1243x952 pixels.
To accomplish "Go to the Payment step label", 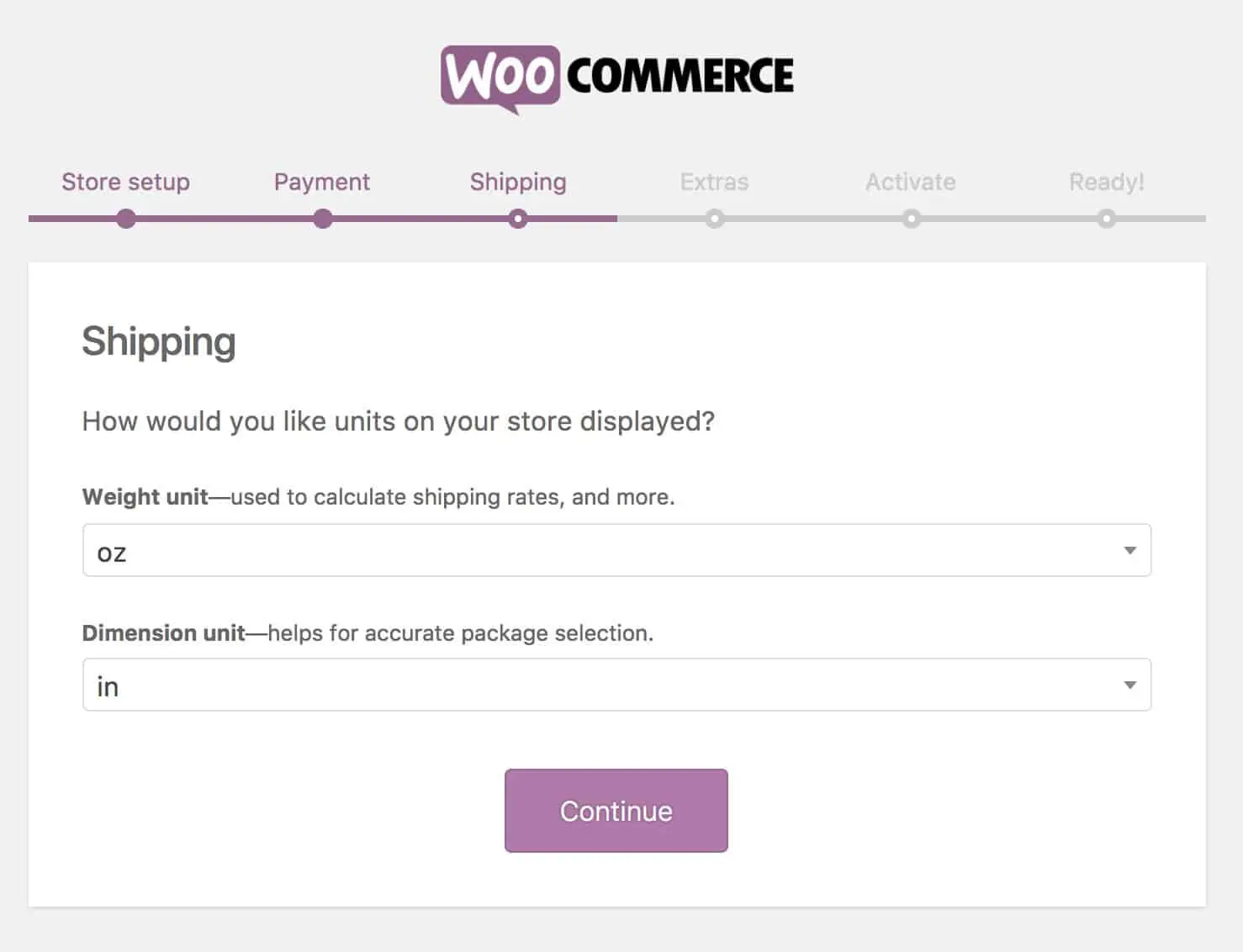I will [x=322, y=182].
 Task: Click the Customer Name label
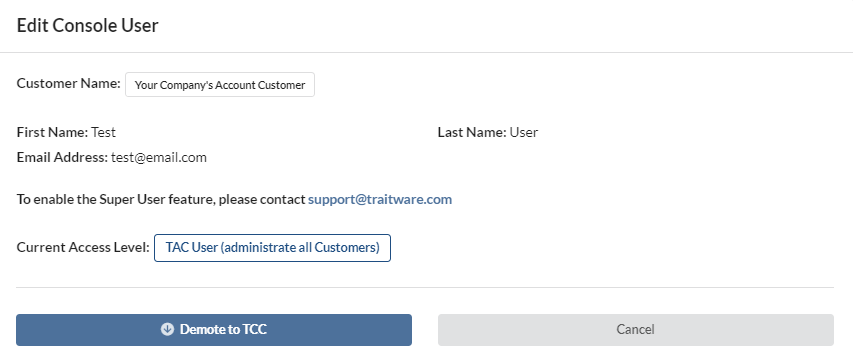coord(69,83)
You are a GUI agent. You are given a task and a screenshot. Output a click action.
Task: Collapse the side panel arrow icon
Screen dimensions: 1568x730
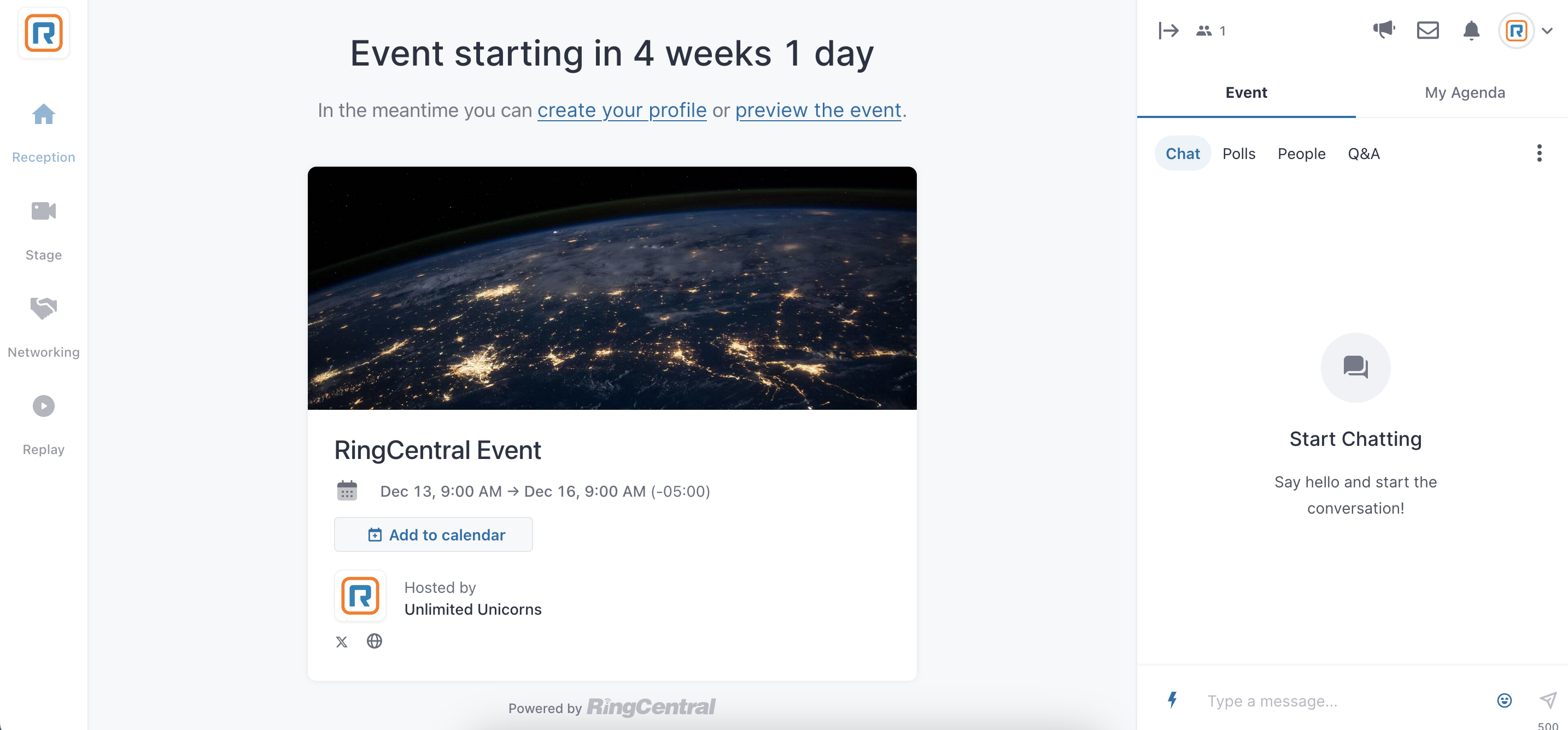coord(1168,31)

* * *

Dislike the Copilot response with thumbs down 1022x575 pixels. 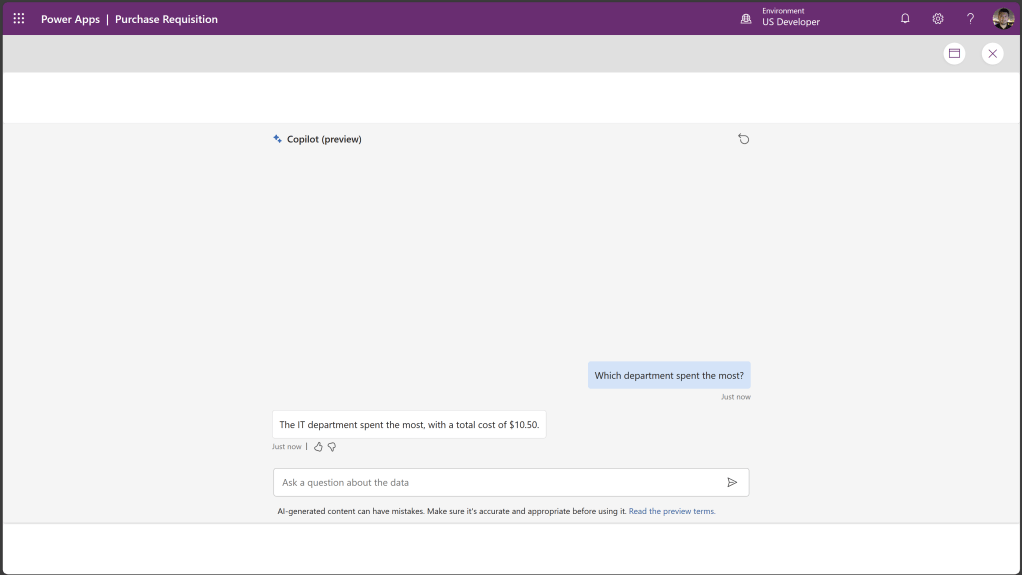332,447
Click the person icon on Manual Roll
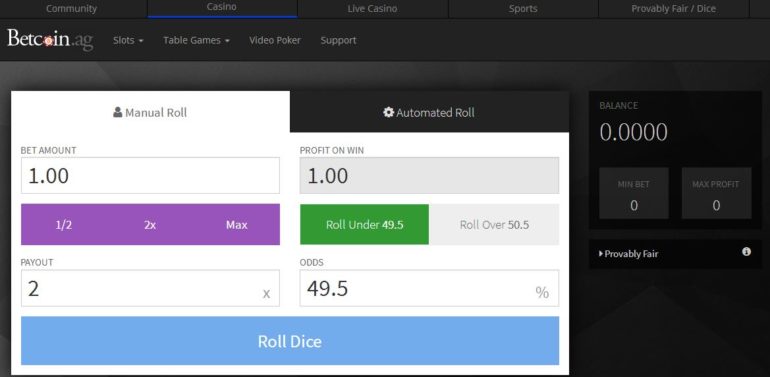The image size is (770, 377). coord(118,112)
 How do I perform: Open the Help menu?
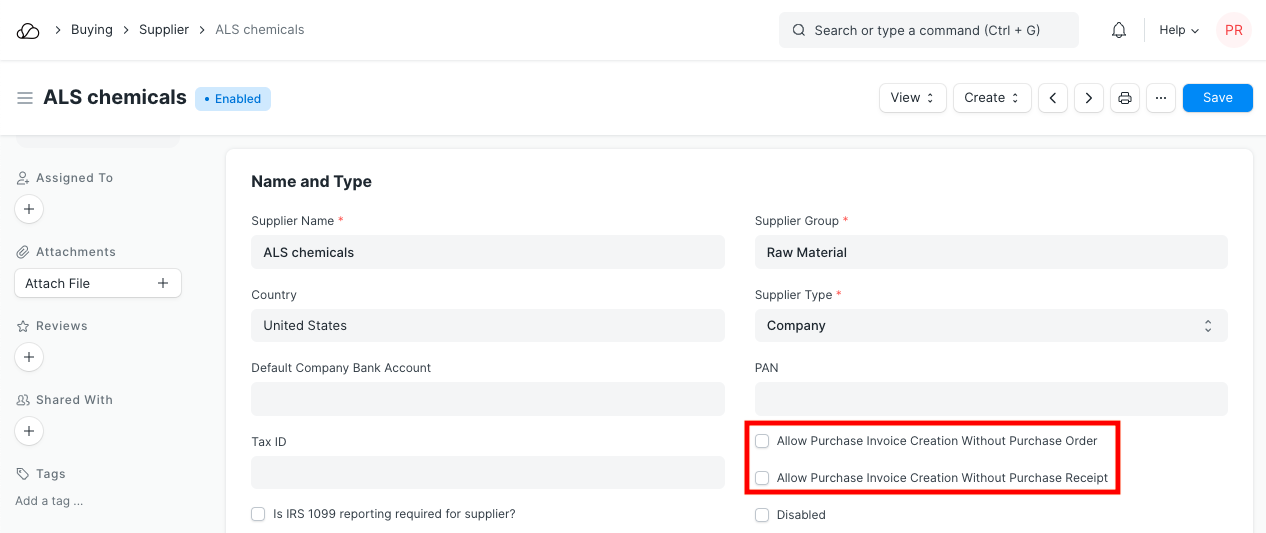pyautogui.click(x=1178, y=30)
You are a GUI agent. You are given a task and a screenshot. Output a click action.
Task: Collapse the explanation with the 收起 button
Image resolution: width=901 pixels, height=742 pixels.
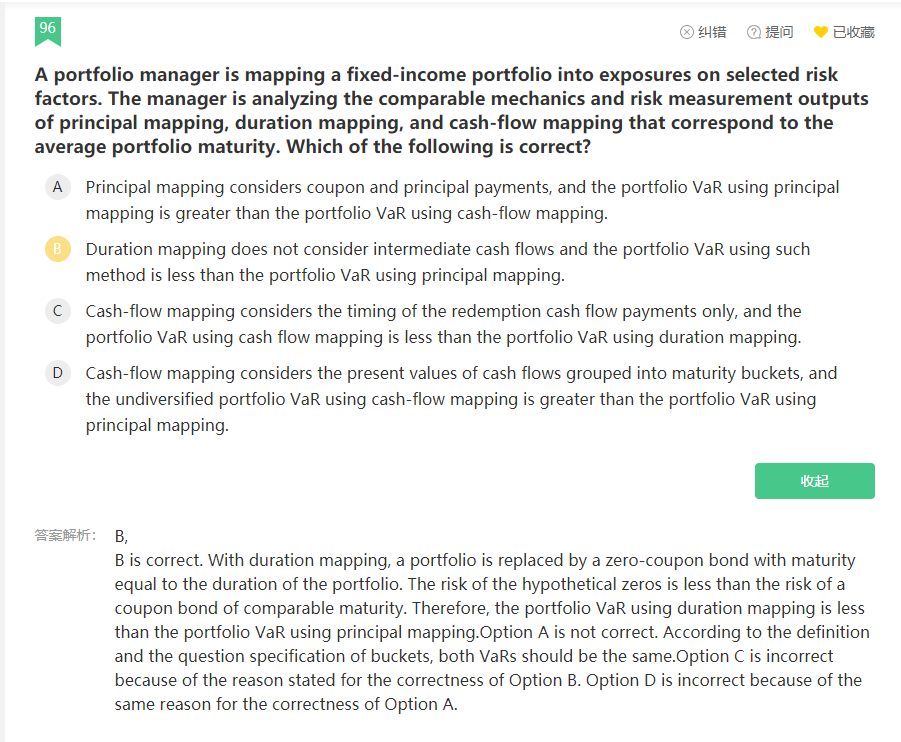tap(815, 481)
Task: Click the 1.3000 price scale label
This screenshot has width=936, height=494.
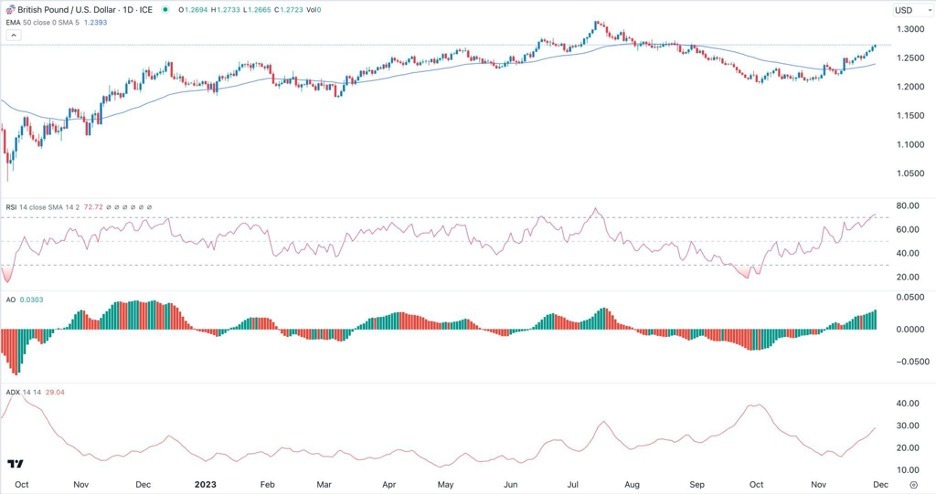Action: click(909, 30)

* * *

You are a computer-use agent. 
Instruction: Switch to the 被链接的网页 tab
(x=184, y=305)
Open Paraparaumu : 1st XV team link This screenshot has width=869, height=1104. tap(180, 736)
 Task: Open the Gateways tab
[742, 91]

## WHAT TO DO
Among the entries above, count every line containing the string "Collapse". Your reply must be that number alone.

## WRITTEN REPLY
2